Source text:
____

Should judges go to jail?

SHOULD JUDGES, PROSECUTORS BE REQUIRED TO VISIT PRISONS AND JAILS?

The Toronto Star’s Jacques Gallant, legal affairs reporter, posed this question in the paper’s December 23rd edition last year.

“Prosecutors routinely recommend jail time for offenders and then judges lock them up – but what do they really know about the places they’re sending people?” is how Mr. Gallant opened.

Daniel Brown, vice president of the Criminal Lawyers’ Association added that even defence lawyers visiting clients in jail and get just a glimpse “can’t really understand what it’s like to lose your liberty entirely, the indignity, the inhumanity of it.” Mr. Brown added, “I just think it’s one of those things that if judges understood better or Crown attorneys understood better, they would think twice before they insisted on jail for some offenses, or insisted on a lengthy jail sentence.”

Ontario provincial jails, which hold inmates serving shorter sentences of less than two years, also house a “remand population” of men and women awaiting disposition of their charges and they can account for up to 70% of people in custody. Research into Ontario jails also shows that Indigenous and racial minorities are over-represented in a system which has come under increasing judicial criticism as being cruel and harsh.

Lisa Kerr, a Queen’s University law professor involved with prison research thinks federal prison and provincial jail visits by Crown attorneys and judges would be a could thing, but cautions that conditions inside facilities change with regularity and vary from one institution to another. Courts don’t control where a convicted person will be sent or where they might be transferred during their sentence. She suggests that Crown attorneys be mandated to file evidence about prison conditions and programs when making submissions on sentencing.

____

Information supplied:
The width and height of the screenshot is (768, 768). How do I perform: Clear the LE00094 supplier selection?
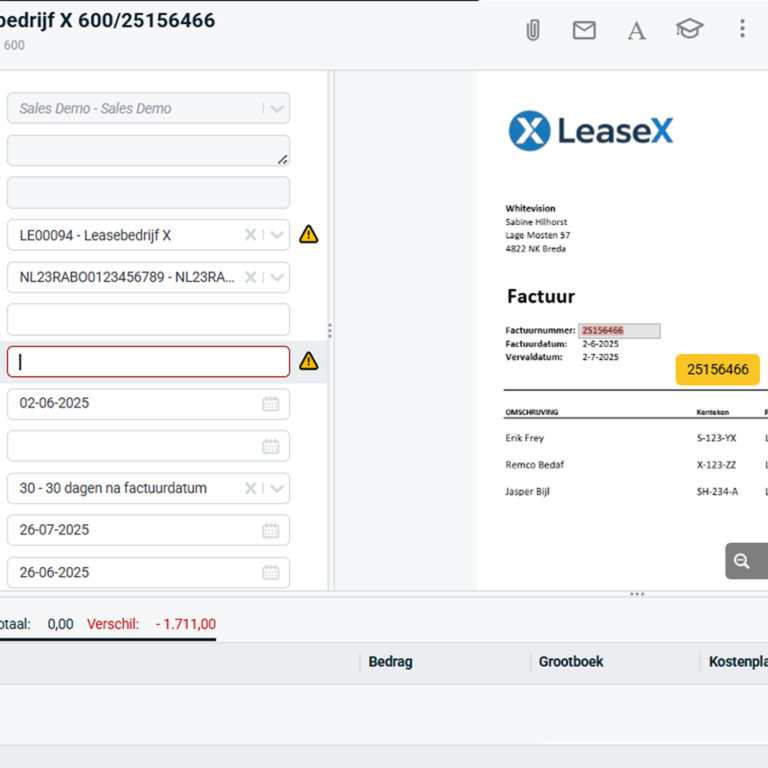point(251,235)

____

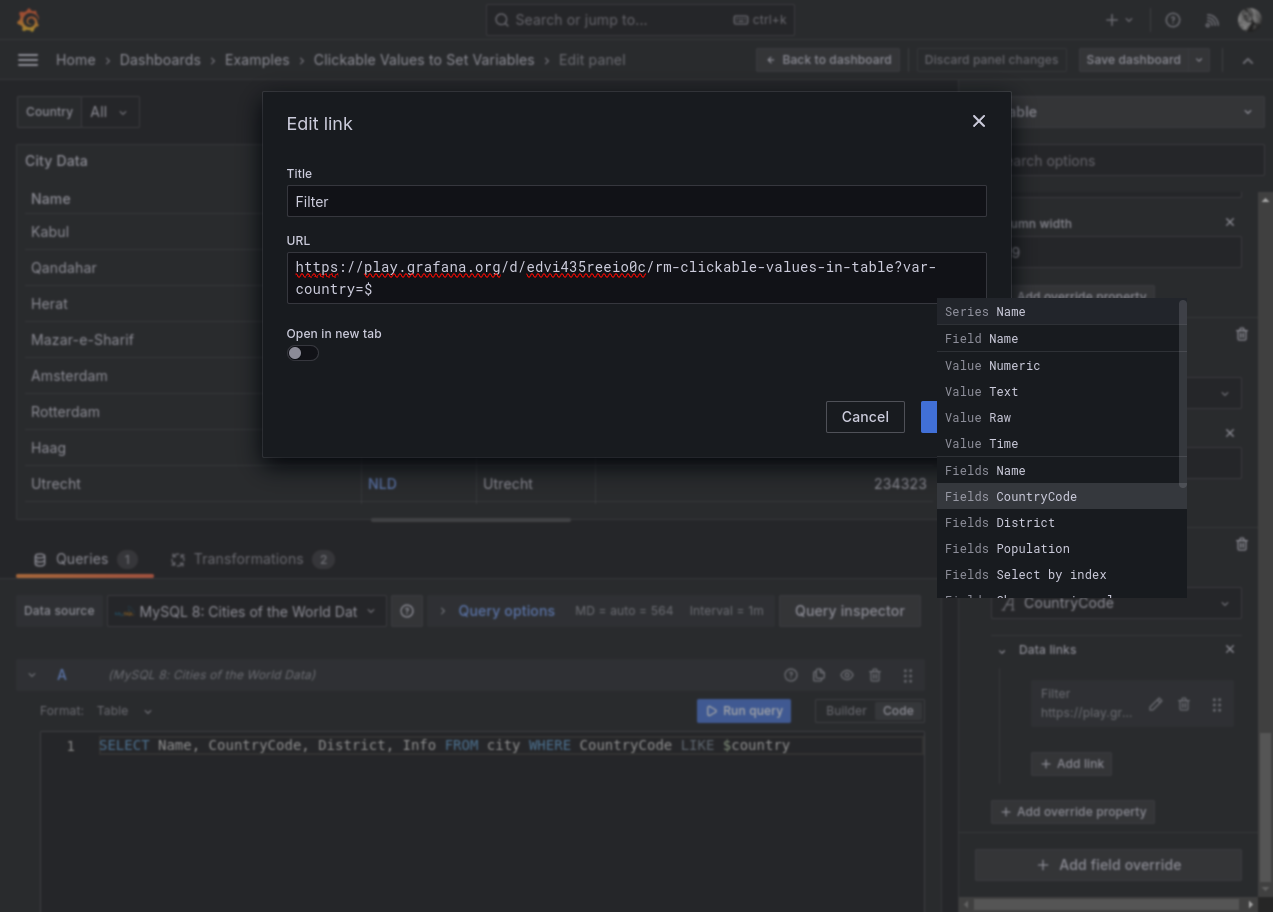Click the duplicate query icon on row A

____

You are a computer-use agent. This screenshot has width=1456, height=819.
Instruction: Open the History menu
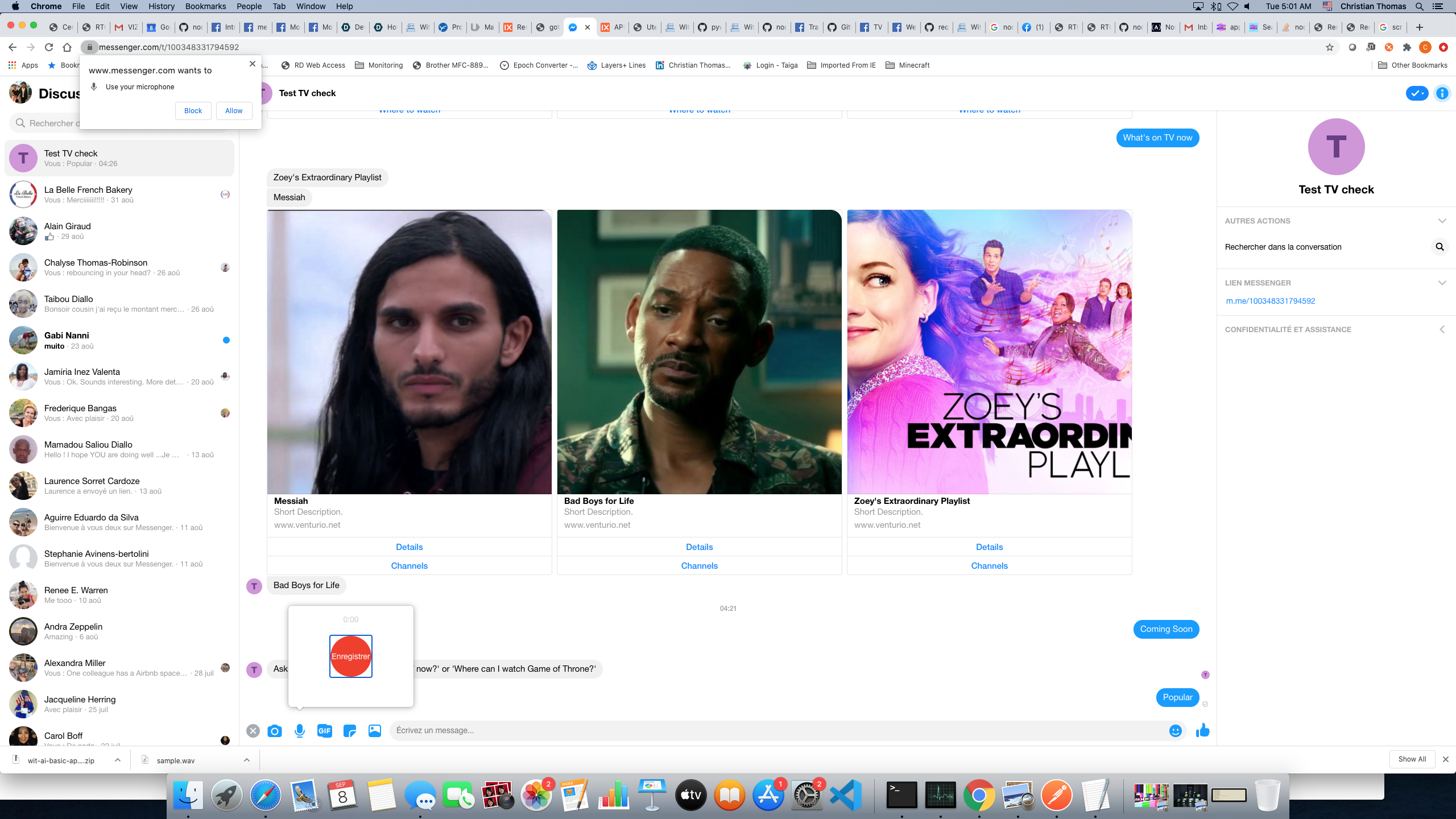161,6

____

Parts of the exercise:
[1] Can you rewrite the part of the article on judges visiting jails that opens with the words containing "Should judges go" and closes with "edition last year.", with "legal affairs reporter" replaced by "justice reporter"?
[2] Could you list every line in the rows that contains the word "screenshot"?

Solved tasks:
[1]
Should judges go to jail?

SHOULD JUDGES, PROSECUTORS BE REQUIRED TO VISIT PRISONS AND JAILS?

The Toronto Star’s Jacques Gallant, justice reporter, posed this question in the paper’s December 23rd edition last year.

[2]
The width and height of the screenshot is (768, 768). How do I perform: Clear the LE00094 supplier selection?
You are a computer-use agent. This screenshot has width=1456, height=819.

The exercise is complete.